La historia que relato la he conocido de voz en voz. O, mejor dicho, de papel y tinta, en diferentes versiones y con un sesgo de incredulidad que se extiende a lo largo de más de cien años. Se cuenta que Santiago Méndez Armendáriz nació en la Ciudad de México en 1881 y egresó de la Escuela Nacional de Jurisprudencia en 1908. Una década más tarde, la Revista Mexicana publicó en 1916 “El idiota” y en 1920 “El último regalo”, ambos textos narrativos de su autoría. Entre esos años, mientras él vivía en el exilio forzado en Estados Unidos, la Librería de Quiroga, ubicada en 714 Dolorosa Street, en San Antonio, Texas, imprimió una plaquette de Vida y milagros de Pancho Reyes, el detective mexicano, que se divide en dos episodios, los relatos “La suicida invisible” y “El tres de espadas”. Sin embargo, esta publicación carece del nombre del autor y de la fecha de impresión.
Cuarenta años después, en el apartado correspondiente a “El cuento policiaco”, del libro Breve historia del cuento mexicano (1956), el crítico literario Luis Leal (1907-2010) atribuyó la creación de Pancho Reyes, el primer detective mexicano de ficción, a Alfonso Quiroga, confundiendo el nombre del impresor del cuadernillo con el del autor. Casi medio siglo después del comentario de Leal, Vicente Francisco Torres Medina (Ciudad de México, 1953) rescató un ejemplar de este cuadernillo en alguna librería de viejo de la calle de Donceles y ofreció algunas pistas sobre lo que planteó como “la primera muestra de literatura policiaca nacional”. En su libro Muertos de papel (2003) informó que en el número cuatro de la revista Selecciones Policiacas y de Misterio (originales en castellano) algún vivillo se atribuyó la autoría de “La suicida invisible”, uno de los dos relatos que conforman Vida y milagros de Pancho Reyes, asumiendo que Méndez Armendáriz era un plagiario.
Durante más de dos décadas prevaleció la hipótesis de Torres Medina.

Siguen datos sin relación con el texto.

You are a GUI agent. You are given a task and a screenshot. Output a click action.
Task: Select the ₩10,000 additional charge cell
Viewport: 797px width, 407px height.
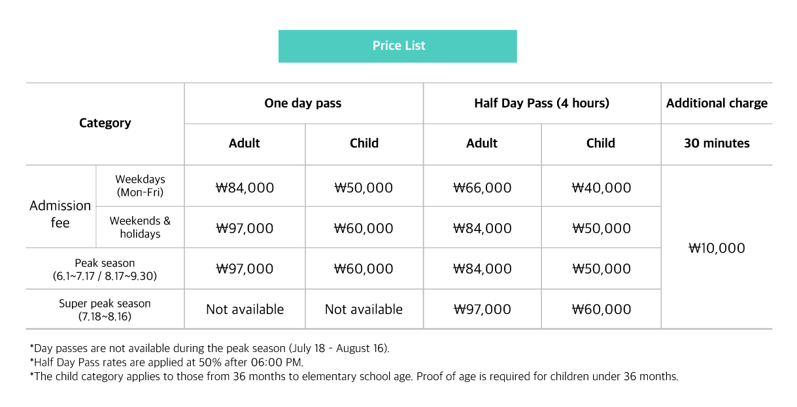[717, 248]
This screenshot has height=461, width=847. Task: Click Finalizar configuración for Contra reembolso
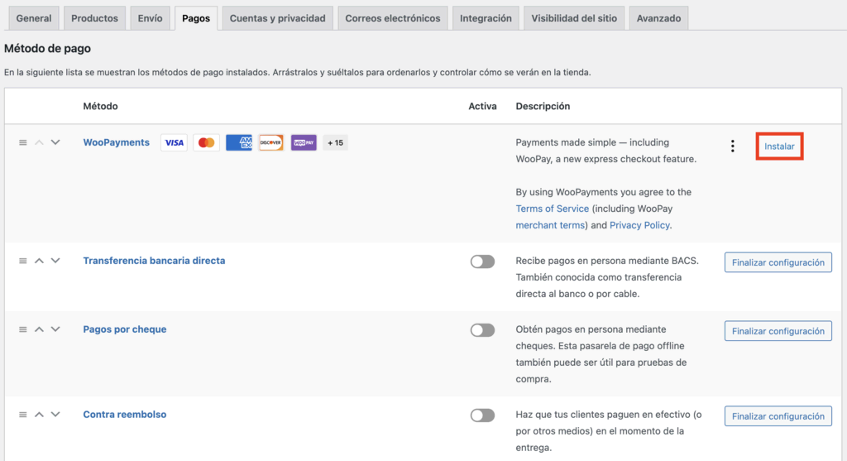pyautogui.click(x=778, y=416)
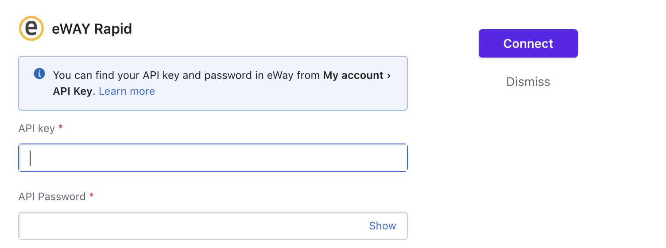The image size is (666, 248).
Task: Click the blue info icon in banner
Action: point(39,74)
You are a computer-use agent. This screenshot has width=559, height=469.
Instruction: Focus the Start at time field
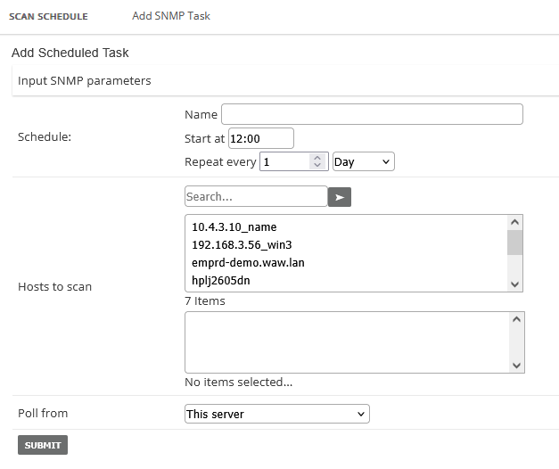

Incluso el investigador mexiquense Jorge Palafox Cabrera (Texcoco, 1985) en su multicitada tesis “Letras asesinas: Historia de la literatura policial mexicana (1930-1960)” (2014), sugiere esta probabilidad ya que “en los números dos y cuatro” de la revista Aventura y Misterio, a mediados de la década de 1950, salieron publicadas las dos narraciones que componen Vida y milagros de Pancho Reyes.
Fue hasta el 2025 cuando la investigadora Cathy Fourez (Francia, 1974) replanteó esta información, reconfigurando las raíces literarias del género policíaco mexicano: el verdadero autor, tanto de “La suicida invisible” como de “El tres de espadas”, sí fue Santiago Méndez Armendáriz.
Fourez se basa en un hallazgo hemerográfico propio que encontró en la biblioteca Miguel Lerdo de Tejada en 2022: en las páginas de El Universal Ilustrado, revista de El Universal, se publicó por entregas, entre el 4 de abril y el 16 de mayo de 1929, “Las aventuras de Pancho Reyes”, es decir, los dos episodios que conforman aquel cuadernillo publicado en Texas: “La Suicida Invisible” y “El Tres de Espadas”.
Tiempo después, la propia Fourez refiere que en la trilogía Puros Cuentos. Historia de la historieta en México (de 1874 a 1950), publicada entre 1988 y 1994, los historiadores Juan Manuel Aurrecoechea y Armando Bartra mencionan brevemente a Méndez Armendáriz como un pionero del género policial basándose precisamente en las dos aventuras de Pancho Reyes publicadas por El Universal Ilustrado en 1929.
Parte de esta información está disponible a partir del lanzamiento del volumen Vida y milagros de Pancho Reyes, el detective mexicano que este año publicamos en Serie RedRum en este 2026, del búnker editorial de Librosampleados. En este libro se despliegan ambos relatos, en los que el ingenio se enfrenta a lo imprevisto. En el centro de la tormenta se alza la figura magnética de Pancho Reyes, el primer detective mexicano de ficción, un joven que, bajo la fría luz del positivismo, desarticula los enigmas ocultos en los rincones más oscuros de la incipiente Ciudad de México.